**Your task:** Repeat the records below exactly as they appear.

Stored records:
++++++++

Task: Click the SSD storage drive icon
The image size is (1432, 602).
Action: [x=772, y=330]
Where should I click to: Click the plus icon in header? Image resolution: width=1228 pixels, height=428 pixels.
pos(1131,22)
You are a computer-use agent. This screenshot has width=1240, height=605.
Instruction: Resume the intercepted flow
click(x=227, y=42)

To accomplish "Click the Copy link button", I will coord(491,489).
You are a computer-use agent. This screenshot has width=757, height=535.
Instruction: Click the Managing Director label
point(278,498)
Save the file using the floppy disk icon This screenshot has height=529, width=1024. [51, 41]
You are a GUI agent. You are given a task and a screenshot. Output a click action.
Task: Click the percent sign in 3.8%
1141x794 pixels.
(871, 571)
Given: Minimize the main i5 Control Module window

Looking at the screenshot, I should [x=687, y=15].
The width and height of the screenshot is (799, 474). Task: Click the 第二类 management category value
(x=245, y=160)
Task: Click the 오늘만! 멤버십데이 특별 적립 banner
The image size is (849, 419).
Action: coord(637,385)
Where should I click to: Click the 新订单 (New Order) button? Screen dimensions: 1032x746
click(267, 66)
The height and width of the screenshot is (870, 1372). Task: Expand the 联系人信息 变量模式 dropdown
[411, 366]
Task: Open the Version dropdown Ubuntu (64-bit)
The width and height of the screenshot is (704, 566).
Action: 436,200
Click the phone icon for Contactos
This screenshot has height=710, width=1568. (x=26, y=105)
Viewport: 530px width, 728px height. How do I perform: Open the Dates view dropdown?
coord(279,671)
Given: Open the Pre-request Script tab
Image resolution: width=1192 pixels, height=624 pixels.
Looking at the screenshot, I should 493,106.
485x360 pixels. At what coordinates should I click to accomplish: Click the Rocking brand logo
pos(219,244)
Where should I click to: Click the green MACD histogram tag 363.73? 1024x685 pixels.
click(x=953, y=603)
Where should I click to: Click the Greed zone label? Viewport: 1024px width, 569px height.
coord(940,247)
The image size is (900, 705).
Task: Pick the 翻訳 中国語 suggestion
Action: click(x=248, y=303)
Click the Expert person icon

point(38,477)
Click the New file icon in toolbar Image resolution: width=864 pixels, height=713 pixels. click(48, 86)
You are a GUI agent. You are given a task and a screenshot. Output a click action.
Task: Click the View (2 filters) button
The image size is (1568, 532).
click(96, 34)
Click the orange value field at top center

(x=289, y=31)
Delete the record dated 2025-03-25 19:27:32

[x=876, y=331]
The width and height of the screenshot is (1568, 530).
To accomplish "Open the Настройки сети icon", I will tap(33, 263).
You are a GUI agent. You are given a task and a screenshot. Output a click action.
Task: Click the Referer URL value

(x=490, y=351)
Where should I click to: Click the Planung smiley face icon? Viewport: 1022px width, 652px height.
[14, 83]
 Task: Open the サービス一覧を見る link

++++++++

**Problem solution:**
Task: Click the SSD storage drive icon
The image size is (1432, 602).
Action: [x=772, y=330]
Where should I click to: Click the plus icon in header? Image resolution: width=1228 pixels, height=428 pixels.
pos(1131,22)
You are a computer-use agent. This screenshot has width=1240, height=605.
Instruction: Resume the intercepted flow
click(x=227, y=42)

To accomplish "Click the Copy link button", I will coord(491,489).
You are a computer-use agent. This screenshot has width=757, height=535.
Instruction: Click the Managing Director label
point(278,498)
Save the file using the floppy disk icon This screenshot has height=529, width=1024. [51, 41]
You are a GUI agent. You are given a task and a screenshot. Output a click action.
Task: Click the percent sign in 3.8%
1141x794 pixels.
(871, 571)
Given: Minimize the main i5 Control Module window

Looking at the screenshot, I should [x=687, y=15].
The width and height of the screenshot is (799, 474). Task: Click the 第二类 management category value
(x=245, y=160)
Task: Click the 오늘만! 멤버십데이 특별 적립 banner
The image size is (849, 419).
Action: coord(637,385)
Where should I click to: Click the 新订单 (New Order) button? Screen dimensions: 1032x746
click(267, 66)
The height and width of the screenshot is (870, 1372). Task: Expand the 联系人信息 变量模式 dropdown
[411, 366]
Task: Open the Version dropdown Ubuntu (64-bit)
The width and height of the screenshot is (704, 566).
Action: 436,200
Click the phone icon for Contactos
This screenshot has height=710, width=1568. (x=26, y=105)
Viewport: 530px width, 728px height. How do I perform: Open the Dates view dropdown?
coord(279,671)
Given: Open the Pre-request Script tab
Image resolution: width=1192 pixels, height=624 pixels.
Looking at the screenshot, I should 493,106.
485x360 pixels. At what coordinates should I click to accomplish: Click the Rocking brand logo
pos(219,244)
Where should I click to: Click the green MACD histogram tag 363.73? 1024x685 pixels.
click(x=953, y=603)
Where should I click to: Click the Greed zone label? Viewport: 1024px width, 569px height.
coord(940,247)
The image size is (900, 705).
Task: Pick the 翻訳 中国語 suggestion
Action: click(x=248, y=303)
Click the Expert person icon

point(38,477)
Click the New file icon in toolbar Image resolution: width=864 pixels, height=713 pixels. click(48, 86)
You are a GUI agent. You are given a task and a screenshot. Output a click action.
Task: Click the View (2 filters) button
The image size is (1568, 532).
click(96, 34)
Click the orange value field at top center

(x=289, y=31)
Delete the record dated 2025-03-25 19:27:32

[x=876, y=331]
The width and height of the screenshot is (1568, 530).
To accomplish "Open the Настройки сети icon", I will tap(33, 263).
You are a GUI agent. You are given a task and a screenshot. Output a click action.
Task: Click the Referer URL value

(x=490, y=351)
Where should I click to: Click the Planung smiley face icon? Viewport: 1022px width, 652px height.
[14, 83]
 Task: Open the サービス一覧を見る link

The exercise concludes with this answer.